Produce an exact copy of the listing.

= = =

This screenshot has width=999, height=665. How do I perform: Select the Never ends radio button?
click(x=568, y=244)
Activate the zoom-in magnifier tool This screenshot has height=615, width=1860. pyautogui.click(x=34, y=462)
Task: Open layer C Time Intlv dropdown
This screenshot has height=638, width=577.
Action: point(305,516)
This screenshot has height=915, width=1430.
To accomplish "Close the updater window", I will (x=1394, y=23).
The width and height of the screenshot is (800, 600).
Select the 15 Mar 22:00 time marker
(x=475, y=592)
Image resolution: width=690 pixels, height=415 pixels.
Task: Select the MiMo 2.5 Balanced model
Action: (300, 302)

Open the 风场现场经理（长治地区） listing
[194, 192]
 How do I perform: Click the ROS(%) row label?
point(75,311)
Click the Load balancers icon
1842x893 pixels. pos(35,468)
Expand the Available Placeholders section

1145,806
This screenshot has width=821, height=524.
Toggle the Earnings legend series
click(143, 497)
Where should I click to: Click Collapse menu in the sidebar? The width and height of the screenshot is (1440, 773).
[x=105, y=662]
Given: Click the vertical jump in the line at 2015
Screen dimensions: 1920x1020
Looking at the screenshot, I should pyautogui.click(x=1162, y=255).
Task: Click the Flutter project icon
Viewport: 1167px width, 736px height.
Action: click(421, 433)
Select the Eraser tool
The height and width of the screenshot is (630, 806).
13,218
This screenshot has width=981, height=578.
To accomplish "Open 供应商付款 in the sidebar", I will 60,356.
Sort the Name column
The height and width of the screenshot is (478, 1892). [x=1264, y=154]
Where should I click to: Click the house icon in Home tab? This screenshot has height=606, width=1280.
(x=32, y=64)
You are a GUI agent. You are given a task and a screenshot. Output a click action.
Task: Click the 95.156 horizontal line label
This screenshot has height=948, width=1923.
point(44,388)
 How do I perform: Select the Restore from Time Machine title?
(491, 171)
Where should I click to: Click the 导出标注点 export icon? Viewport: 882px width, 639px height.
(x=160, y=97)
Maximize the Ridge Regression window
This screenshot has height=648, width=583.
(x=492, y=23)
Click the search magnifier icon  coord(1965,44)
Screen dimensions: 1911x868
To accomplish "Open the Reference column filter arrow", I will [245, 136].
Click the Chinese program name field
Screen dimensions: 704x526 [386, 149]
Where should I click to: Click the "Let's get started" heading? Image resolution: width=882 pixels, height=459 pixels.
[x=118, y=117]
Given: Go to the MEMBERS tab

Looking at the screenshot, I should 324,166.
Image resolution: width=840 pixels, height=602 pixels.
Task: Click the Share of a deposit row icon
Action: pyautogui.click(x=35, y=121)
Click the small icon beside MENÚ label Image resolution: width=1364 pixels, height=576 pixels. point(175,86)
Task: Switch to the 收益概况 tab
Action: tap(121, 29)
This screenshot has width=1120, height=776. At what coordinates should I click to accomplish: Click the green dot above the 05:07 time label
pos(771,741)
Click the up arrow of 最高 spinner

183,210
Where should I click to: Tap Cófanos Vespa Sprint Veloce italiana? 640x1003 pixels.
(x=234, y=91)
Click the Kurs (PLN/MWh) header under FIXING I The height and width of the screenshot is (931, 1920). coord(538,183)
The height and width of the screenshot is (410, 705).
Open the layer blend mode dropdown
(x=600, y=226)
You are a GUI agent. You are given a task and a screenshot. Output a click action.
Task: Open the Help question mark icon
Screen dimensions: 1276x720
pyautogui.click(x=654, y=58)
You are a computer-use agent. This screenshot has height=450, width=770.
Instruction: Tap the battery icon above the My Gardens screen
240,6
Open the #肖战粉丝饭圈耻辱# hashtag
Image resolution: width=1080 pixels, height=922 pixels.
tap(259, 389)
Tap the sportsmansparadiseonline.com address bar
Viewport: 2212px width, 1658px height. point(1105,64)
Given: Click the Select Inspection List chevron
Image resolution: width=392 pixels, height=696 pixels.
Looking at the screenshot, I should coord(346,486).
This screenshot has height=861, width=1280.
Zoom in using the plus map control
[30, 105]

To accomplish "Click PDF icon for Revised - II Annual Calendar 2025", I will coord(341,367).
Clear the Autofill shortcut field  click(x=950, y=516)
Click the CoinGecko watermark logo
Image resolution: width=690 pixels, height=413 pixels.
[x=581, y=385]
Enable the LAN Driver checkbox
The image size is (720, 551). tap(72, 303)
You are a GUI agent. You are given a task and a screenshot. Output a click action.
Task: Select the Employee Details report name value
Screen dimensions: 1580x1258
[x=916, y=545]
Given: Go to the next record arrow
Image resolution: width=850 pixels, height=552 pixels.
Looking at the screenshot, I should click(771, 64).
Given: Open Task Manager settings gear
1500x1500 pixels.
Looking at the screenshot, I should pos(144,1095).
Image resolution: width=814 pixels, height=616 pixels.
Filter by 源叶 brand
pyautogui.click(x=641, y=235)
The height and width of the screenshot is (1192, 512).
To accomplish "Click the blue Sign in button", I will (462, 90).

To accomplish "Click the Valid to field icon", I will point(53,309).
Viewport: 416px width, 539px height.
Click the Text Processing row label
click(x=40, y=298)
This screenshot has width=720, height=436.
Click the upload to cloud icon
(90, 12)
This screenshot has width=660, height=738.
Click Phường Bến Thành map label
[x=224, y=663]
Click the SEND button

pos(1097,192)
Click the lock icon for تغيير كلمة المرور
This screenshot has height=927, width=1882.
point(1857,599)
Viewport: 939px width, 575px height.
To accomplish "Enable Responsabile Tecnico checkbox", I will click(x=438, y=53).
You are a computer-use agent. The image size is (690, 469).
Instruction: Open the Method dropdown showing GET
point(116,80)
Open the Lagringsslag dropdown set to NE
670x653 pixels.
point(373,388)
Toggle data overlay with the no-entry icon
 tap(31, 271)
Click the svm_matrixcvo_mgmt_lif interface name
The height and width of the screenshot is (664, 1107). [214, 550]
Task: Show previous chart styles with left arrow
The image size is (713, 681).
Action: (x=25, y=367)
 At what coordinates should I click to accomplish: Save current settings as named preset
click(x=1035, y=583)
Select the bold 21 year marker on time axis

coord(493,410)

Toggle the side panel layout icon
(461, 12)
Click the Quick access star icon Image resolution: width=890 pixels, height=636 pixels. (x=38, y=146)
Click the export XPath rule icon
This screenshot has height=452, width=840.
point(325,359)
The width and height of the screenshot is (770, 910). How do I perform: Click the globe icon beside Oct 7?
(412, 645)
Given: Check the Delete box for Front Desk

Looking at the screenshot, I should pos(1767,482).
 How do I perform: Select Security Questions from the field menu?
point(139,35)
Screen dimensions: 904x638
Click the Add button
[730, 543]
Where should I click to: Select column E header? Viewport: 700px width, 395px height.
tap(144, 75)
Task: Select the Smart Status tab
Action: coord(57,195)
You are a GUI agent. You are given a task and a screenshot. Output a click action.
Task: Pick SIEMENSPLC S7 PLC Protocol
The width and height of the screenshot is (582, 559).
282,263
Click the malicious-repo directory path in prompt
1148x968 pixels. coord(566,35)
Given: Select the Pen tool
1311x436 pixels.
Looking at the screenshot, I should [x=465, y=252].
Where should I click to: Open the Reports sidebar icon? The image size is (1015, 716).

= = =

Solution to the problem ::
This screenshot has width=999, height=665. How do I perform: Select the Never ends radio button?
click(x=568, y=244)
Activate the zoom-in magnifier tool This screenshot has height=615, width=1860. pyautogui.click(x=34, y=462)
Task: Open layer C Time Intlv dropdown
This screenshot has height=638, width=577.
Action: point(305,516)
This screenshot has height=915, width=1430.
To accomplish "Close the updater window", I will (x=1394, y=23).
The width and height of the screenshot is (800, 600).
Select the 15 Mar 22:00 time marker
(x=475, y=592)
Image resolution: width=690 pixels, height=415 pixels.
Task: Select the MiMo 2.5 Balanced model
Action: (300, 302)

Open the 风场现场经理（长治地区） listing
[194, 192]
 How do I perform: Click the ROS(%) row label?
point(75,311)
Click the Load balancers icon
1842x893 pixels. pos(35,468)
Expand the Available Placeholders section

1145,806
This screenshot has width=821, height=524.
Toggle the Earnings legend series
click(143, 497)
Where should I click to: Click Collapse menu in the sidebar? The width and height of the screenshot is (1440, 773).
[x=105, y=662]
Given: Click the vertical jump in the line at 2015
Screen dimensions: 1920x1020
Looking at the screenshot, I should pyautogui.click(x=1162, y=255).
Task: Click the Flutter project icon
Viewport: 1167px width, 736px height.
Action: click(421, 433)
Select the Eraser tool
The height and width of the screenshot is (630, 806).
13,218
This screenshot has width=981, height=578.
To accomplish "Open 供应商付款 in the sidebar", I will 60,356.
Sort the Name column
The height and width of the screenshot is (478, 1892). [x=1264, y=154]
Where should I click to: Click the house icon in Home tab? This screenshot has height=606, width=1280.
(x=32, y=64)
You are a GUI agent. You are given a task and a screenshot. Output a click action.
Task: Click the 95.156 horizontal line label
This screenshot has height=948, width=1923.
point(44,388)
 How do I perform: Select the Restore from Time Machine title?
(491, 171)
Where should I click to: Click the 导出标注点 export icon? Viewport: 882px width, 639px height.
(x=160, y=97)
Maximize the Ridge Regression window
This screenshot has height=648, width=583.
(x=492, y=23)
Click the search magnifier icon  coord(1965,44)
Screen dimensions: 1911x868
To accomplish "Open the Reference column filter arrow", I will [245, 136].
Click the Chinese program name field
Screen dimensions: 704x526 [386, 149]
Where should I click to: Click the "Let's get started" heading? Image resolution: width=882 pixels, height=459 pixels.
[x=118, y=117]
Given: Go to the MEMBERS tab

Looking at the screenshot, I should 324,166.
Image resolution: width=840 pixels, height=602 pixels.
Task: Click the Share of a deposit row icon
Action: pyautogui.click(x=35, y=121)
Click the small icon beside MENÚ label Image resolution: width=1364 pixels, height=576 pixels. point(175,86)
Task: Switch to the 收益概况 tab
Action: tap(121, 29)
This screenshot has width=1120, height=776. At what coordinates should I click to accomplish: Click the green dot above the 05:07 time label
pos(771,741)
Click the up arrow of 最高 spinner

183,210
Where should I click to: Tap Cófanos Vespa Sprint Veloce italiana? 640x1003 pixels.
(x=234, y=91)
Click the Kurs (PLN/MWh) header under FIXING I The height and width of the screenshot is (931, 1920). coord(538,183)
The height and width of the screenshot is (410, 705).
Open the layer blend mode dropdown
(x=600, y=226)
You are a GUI agent. You are given a task and a screenshot. Output a click action.
Task: Open the Help question mark icon
Screen dimensions: 1276x720
pyautogui.click(x=654, y=58)
You are a computer-use agent. This screenshot has height=450, width=770.
Instruction: Tap the battery icon above the My Gardens screen
240,6
Open the #肖战粉丝饭圈耻辱# hashtag
Image resolution: width=1080 pixels, height=922 pixels.
tap(259, 389)
Tap the sportsmansparadiseonline.com address bar
Viewport: 2212px width, 1658px height. point(1105,64)
Given: Click the Select Inspection List chevron
Image resolution: width=392 pixels, height=696 pixels.
Looking at the screenshot, I should coord(346,486).
This screenshot has height=861, width=1280.
Zoom in using the plus map control
[30, 105]

To accomplish "Click PDF icon for Revised - II Annual Calendar 2025", I will coord(341,367).
Clear the Autofill shortcut field  click(x=950, y=516)
Click the CoinGecko watermark logo
Image resolution: width=690 pixels, height=413 pixels.
[x=581, y=385]
Enable the LAN Driver checkbox
The image size is (720, 551). tap(72, 303)
You are a GUI agent. You are given a task and a screenshot. Output a click action.
Task: Select the Employee Details report name value
Screen dimensions: 1580x1258
[x=916, y=545]
Given: Go to the next record arrow
Image resolution: width=850 pixels, height=552 pixels.
Looking at the screenshot, I should click(771, 64).
Given: Open Task Manager settings gear
1500x1500 pixels.
Looking at the screenshot, I should pos(144,1095).
Image resolution: width=814 pixels, height=616 pixels.
Filter by 源叶 brand
pyautogui.click(x=641, y=235)
The height and width of the screenshot is (1192, 512).
To accomplish "Click the blue Sign in button", I will (462, 90).

To accomplish "Click the Valid to field icon", I will point(53,309).
Viewport: 416px width, 539px height.
Click the Text Processing row label
click(x=40, y=298)
This screenshot has width=720, height=436.
Click the upload to cloud icon
(90, 12)
This screenshot has width=660, height=738.
Click Phường Bến Thành map label
[x=224, y=663]
Click the SEND button

pos(1097,192)
Click the lock icon for تغيير كلمة المرور
This screenshot has height=927, width=1882.
point(1857,599)
Viewport: 939px width, 575px height.
To accomplish "Enable Responsabile Tecnico checkbox", I will click(x=438, y=53).
You are a computer-use agent. The image size is (690, 469).
Instruction: Open the Method dropdown showing GET
point(116,80)
Open the Lagringsslag dropdown set to NE
670x653 pixels.
point(373,388)
Toggle data overlay with the no-entry icon
 tap(31, 271)
Click the svm_matrixcvo_mgmt_lif interface name
The height and width of the screenshot is (664, 1107). [214, 550]
Task: Show previous chart styles with left arrow
The image size is (713, 681).
Action: (x=25, y=367)
 At what coordinates should I click to accomplish: Save current settings as named preset
click(x=1035, y=583)
Select the bold 21 year marker on time axis

coord(493,410)

Toggle the side panel layout icon
(461, 12)
Click the Quick access star icon Image resolution: width=890 pixels, height=636 pixels. (x=38, y=146)
Click the export XPath rule icon
This screenshot has height=452, width=840.
point(325,359)
The width and height of the screenshot is (770, 910). How do I perform: Click the globe icon beside Oct 7?
(412, 645)
Given: Check the Delete box for Front Desk

Looking at the screenshot, I should pos(1767,482).
 How do I perform: Select Security Questions from the field menu?
point(139,35)
Screen dimensions: 904x638
Click the Add button
[730, 543]
Where should I click to: Select column E header? Viewport: 700px width, 395px height.
tap(144, 75)
Task: Select the Smart Status tab
Action: coord(57,195)
You are a GUI agent. You are given a task and a screenshot. Output a click action.
Task: Pick SIEMENSPLC S7 PLC Protocol
The width and height of the screenshot is (582, 559).
282,263
Click the malicious-repo directory path in prompt
1148x968 pixels. coord(566,35)
Given: Select the Pen tool
1311x436 pixels.
Looking at the screenshot, I should [x=465, y=252].
Where should I click to: Open the Reports sidebar icon? The image size is (1015, 716).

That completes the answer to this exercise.